A lei não fixa um número de dias, mas exige que o aviso ao empregador seja imediato (Resolução SRT 525/2015). Na prática, isso significa no mesmo dia ou assim que sua condição médica permitir.
O que acontece se eu esperar alguns dias para avisar?
Você não perde automaticamente o direito à indenização, mas fica mais difícil provar que a lesão foi causada pelo trabalho. Quanto mais rápido você avisa e busca atendimento médico, mais forte fica o nexo causal.
Quem denuncia à ART, eu ou minha empresa?
A obrigação principal é do empregador, que deve denunciar dentro de 48 horas de ter conhecimento do fato. Mas você também pode denunciar diretamente, por si mesmo ou através de terceiro, sem depender da empresa.
Quanto tempo minha empresa tem para denunciar à ART?
48 horas corridas desde que tomou conhecimento do acidente ou da doença profissional (Resolução SRT 525/2015, ponto 4.1).
O que acontece se minha empresa não denunciar?
A omissão do empregador não pode ser usada para rejeitar seu acidente de trabalho. Nesse caso, é a própria ART quem deve denunciar o fato à SRT, e você também pode fazer a denúncia diretamente.
Qual é o prazo de prescrição para reclamar a indenização?
2 anos, conforme o Artigo 44 da Lei 24.557, contados da data em que a prestação deveria ter sido paga e, em todo caso, desde o fim do vínculo trabalhista.
A partir de quando começa a contar o prazo de 2 anos?
Não necessariamente desde a data do acidente, mas desde que a prestação deveria ter sido paga ou realizada — por exemplo, desde a alta médica com sequela — ou, no limite, desde o fim da relação de trabalho.
Perco meus direitos se denunciar depois de vários dias?
Não perde automaticamente, desde que esteja dentro dos 2 anos de prescrição. O risco de esperar é perder provas e testemunhas que sustentem o nexo entre o trabalho e a lesão, não o direito em si.
Acidente de trajeto (in itinere) tem prazo diferente?
Não. A obrigação de aviso imediato e o prazo de prescrição de 2 anos se aplicam igualmente aos acidentes no trajeto entre seu domicílio e o local de trabalho.
Preciso de advogado para fazer a denúncia?
Para o simples aviso do acidente, não. Mas a lei exige patrocínio de advogado para atuar perante a Comissão Médica (Art. 1, Lei 27.348), e os honorários são pagos pela ART, não por você.

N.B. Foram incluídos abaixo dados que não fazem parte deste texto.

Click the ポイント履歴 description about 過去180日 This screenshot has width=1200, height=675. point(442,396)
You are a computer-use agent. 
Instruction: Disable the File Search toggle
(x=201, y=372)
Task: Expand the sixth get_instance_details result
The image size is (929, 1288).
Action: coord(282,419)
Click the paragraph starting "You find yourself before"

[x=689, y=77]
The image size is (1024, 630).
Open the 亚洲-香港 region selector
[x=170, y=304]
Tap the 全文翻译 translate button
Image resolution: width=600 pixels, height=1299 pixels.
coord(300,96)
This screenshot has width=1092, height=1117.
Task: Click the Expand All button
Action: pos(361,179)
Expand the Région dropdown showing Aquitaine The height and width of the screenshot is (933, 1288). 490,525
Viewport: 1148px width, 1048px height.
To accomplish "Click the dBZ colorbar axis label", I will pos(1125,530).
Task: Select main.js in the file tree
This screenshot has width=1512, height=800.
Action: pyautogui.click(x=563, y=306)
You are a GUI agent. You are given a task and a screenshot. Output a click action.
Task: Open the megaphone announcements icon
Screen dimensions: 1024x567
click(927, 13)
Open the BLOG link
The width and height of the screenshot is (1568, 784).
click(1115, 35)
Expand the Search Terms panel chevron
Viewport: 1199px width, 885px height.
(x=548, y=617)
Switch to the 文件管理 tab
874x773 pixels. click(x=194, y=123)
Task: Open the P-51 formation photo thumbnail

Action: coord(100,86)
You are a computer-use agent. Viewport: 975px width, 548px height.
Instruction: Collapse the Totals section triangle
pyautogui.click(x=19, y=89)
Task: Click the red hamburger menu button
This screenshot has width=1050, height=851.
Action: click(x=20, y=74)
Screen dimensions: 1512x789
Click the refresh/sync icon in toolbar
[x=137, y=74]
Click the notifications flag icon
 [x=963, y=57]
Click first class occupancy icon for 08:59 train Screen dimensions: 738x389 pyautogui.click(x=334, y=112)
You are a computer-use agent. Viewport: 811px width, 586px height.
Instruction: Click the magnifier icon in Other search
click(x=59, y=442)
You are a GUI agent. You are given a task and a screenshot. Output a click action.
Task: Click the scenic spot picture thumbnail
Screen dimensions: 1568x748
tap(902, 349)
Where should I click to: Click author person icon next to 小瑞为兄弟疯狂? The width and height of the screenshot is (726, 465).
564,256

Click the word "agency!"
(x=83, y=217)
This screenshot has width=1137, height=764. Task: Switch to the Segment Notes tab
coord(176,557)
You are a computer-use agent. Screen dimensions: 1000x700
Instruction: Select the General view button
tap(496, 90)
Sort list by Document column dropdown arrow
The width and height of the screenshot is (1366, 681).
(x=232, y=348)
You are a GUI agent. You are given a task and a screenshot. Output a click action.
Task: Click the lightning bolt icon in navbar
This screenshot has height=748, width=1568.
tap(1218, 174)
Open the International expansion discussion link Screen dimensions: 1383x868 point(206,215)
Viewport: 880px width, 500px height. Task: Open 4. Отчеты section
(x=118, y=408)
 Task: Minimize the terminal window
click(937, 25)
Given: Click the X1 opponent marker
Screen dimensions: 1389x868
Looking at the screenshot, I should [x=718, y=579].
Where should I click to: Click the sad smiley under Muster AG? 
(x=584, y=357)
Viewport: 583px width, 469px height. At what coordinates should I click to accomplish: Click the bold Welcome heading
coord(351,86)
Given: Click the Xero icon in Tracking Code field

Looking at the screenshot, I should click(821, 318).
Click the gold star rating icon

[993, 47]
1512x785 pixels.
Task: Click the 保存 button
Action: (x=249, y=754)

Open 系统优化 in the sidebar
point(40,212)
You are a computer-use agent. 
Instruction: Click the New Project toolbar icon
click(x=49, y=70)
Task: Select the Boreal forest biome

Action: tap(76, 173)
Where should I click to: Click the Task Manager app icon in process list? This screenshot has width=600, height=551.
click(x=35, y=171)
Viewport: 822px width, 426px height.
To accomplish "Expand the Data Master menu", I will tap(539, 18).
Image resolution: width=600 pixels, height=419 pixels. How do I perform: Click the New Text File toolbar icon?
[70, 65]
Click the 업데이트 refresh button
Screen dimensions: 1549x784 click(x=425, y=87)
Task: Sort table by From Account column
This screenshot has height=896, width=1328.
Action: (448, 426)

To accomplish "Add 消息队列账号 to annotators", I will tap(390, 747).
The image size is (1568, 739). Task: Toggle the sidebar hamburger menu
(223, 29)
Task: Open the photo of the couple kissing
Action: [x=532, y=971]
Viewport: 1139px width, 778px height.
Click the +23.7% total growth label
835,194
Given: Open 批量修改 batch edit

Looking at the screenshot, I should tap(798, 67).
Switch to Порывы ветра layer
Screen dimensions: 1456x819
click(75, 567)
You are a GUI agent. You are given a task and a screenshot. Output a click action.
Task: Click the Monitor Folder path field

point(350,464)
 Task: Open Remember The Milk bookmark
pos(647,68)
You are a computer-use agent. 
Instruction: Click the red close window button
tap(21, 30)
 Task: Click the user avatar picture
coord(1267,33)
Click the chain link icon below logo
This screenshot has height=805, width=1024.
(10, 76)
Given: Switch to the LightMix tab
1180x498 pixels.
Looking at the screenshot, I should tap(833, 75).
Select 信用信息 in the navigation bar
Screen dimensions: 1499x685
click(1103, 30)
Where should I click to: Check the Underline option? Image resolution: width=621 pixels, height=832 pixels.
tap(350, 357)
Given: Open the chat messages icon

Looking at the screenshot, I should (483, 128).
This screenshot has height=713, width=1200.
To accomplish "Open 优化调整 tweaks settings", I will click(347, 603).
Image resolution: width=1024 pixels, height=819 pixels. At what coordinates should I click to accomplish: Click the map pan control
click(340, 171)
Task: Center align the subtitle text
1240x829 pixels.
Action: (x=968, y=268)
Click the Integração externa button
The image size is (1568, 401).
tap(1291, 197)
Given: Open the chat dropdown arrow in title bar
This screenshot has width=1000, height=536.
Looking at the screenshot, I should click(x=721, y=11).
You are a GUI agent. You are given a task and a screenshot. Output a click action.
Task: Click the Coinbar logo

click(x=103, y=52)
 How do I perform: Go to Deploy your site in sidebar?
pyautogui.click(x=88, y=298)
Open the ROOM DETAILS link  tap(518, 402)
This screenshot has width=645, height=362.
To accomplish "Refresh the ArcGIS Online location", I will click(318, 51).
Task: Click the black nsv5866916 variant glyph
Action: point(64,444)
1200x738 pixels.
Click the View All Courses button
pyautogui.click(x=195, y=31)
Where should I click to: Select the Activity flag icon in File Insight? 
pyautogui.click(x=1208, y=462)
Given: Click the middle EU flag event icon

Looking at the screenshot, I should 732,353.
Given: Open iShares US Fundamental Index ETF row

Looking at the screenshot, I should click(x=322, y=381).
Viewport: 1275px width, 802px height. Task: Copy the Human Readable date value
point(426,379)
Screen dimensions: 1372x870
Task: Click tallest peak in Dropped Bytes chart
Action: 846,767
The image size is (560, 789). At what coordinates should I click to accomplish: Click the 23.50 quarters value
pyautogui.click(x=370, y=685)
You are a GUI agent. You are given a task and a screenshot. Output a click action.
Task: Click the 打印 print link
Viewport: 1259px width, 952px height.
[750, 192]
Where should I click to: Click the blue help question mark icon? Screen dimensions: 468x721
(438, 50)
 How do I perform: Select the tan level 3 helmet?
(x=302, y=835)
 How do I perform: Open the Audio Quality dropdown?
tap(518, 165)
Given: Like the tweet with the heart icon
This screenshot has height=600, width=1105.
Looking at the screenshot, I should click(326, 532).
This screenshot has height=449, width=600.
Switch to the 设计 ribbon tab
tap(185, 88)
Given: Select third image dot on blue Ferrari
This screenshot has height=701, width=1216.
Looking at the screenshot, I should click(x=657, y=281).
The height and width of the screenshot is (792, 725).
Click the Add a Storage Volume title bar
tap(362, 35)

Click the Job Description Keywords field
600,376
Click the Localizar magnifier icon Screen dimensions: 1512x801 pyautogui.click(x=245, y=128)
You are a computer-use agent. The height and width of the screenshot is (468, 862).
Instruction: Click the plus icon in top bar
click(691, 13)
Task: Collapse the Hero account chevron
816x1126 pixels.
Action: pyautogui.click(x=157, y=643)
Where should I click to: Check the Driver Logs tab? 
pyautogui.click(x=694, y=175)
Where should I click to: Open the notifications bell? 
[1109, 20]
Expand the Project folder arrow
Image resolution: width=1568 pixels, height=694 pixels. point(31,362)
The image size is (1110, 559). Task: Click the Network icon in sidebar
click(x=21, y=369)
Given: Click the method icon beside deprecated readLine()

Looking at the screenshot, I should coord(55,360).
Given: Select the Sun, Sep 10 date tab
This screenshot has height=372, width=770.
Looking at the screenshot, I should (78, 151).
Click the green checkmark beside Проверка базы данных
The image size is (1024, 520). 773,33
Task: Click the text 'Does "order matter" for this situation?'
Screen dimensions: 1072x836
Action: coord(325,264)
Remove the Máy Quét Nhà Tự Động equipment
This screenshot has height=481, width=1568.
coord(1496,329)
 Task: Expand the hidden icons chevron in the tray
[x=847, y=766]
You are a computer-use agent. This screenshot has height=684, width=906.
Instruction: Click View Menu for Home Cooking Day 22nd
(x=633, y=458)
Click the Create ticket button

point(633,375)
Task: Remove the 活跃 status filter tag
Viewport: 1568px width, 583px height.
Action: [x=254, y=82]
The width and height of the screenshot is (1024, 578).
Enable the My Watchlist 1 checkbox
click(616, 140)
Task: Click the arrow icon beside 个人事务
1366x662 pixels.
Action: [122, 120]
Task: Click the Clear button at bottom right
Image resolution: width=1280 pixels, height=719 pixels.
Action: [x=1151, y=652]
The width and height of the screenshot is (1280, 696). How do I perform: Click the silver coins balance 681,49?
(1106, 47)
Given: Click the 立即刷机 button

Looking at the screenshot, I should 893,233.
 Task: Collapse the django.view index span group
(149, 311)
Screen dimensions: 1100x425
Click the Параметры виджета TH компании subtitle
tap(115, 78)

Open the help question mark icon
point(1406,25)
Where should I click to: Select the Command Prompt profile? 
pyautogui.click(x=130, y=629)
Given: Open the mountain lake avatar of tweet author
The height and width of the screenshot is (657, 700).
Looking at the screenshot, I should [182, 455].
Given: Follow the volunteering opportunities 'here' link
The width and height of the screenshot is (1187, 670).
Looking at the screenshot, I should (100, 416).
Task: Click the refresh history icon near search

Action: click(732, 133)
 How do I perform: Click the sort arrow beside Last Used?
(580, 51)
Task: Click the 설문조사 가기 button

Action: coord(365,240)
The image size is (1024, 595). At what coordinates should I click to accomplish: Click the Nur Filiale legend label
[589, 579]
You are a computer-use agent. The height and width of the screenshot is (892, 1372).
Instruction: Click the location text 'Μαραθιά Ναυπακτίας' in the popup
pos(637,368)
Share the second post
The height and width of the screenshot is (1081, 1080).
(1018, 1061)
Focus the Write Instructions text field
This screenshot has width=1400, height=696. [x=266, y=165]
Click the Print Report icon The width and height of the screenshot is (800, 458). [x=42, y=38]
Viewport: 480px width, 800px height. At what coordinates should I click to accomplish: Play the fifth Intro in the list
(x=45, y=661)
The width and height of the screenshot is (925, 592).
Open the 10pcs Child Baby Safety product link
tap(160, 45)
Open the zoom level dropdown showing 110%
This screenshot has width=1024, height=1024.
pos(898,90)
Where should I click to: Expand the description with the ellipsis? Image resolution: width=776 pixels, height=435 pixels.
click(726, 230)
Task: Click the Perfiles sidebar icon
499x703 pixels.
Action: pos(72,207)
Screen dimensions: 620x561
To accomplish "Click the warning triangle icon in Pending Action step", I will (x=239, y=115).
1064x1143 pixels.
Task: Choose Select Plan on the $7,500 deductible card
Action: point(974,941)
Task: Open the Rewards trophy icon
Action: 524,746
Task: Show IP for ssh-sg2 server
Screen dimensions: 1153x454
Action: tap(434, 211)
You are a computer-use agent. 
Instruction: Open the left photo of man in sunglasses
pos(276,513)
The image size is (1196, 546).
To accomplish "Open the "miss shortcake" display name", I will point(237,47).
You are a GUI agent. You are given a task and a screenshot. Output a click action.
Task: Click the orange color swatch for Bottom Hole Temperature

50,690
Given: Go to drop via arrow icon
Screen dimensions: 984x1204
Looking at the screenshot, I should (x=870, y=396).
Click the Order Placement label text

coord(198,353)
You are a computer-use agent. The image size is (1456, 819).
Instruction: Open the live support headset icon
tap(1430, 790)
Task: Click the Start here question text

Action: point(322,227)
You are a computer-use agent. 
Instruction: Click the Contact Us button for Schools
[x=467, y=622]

O que é a Constância de Parte Médico de Ingresso e por que devo guardá-la?
É o comprovante do seu primeiro atendimento médico pela ART. Fixa oficialmente a data e a hora do acidente e é uma das provas mais importantes se houver discussão posterior sobre o momento do fato.
A ART pode rejeitar minha denúncia por ser extemporânea?
A ART pode questionar o nexo causal se você demorou muito para avisar, mas a rejeição deve ser fundamentada e notificada por meio fidedigno. Você sempre pode recorrer à Comissão Médica dentro dos 2 anos do Artigo 44.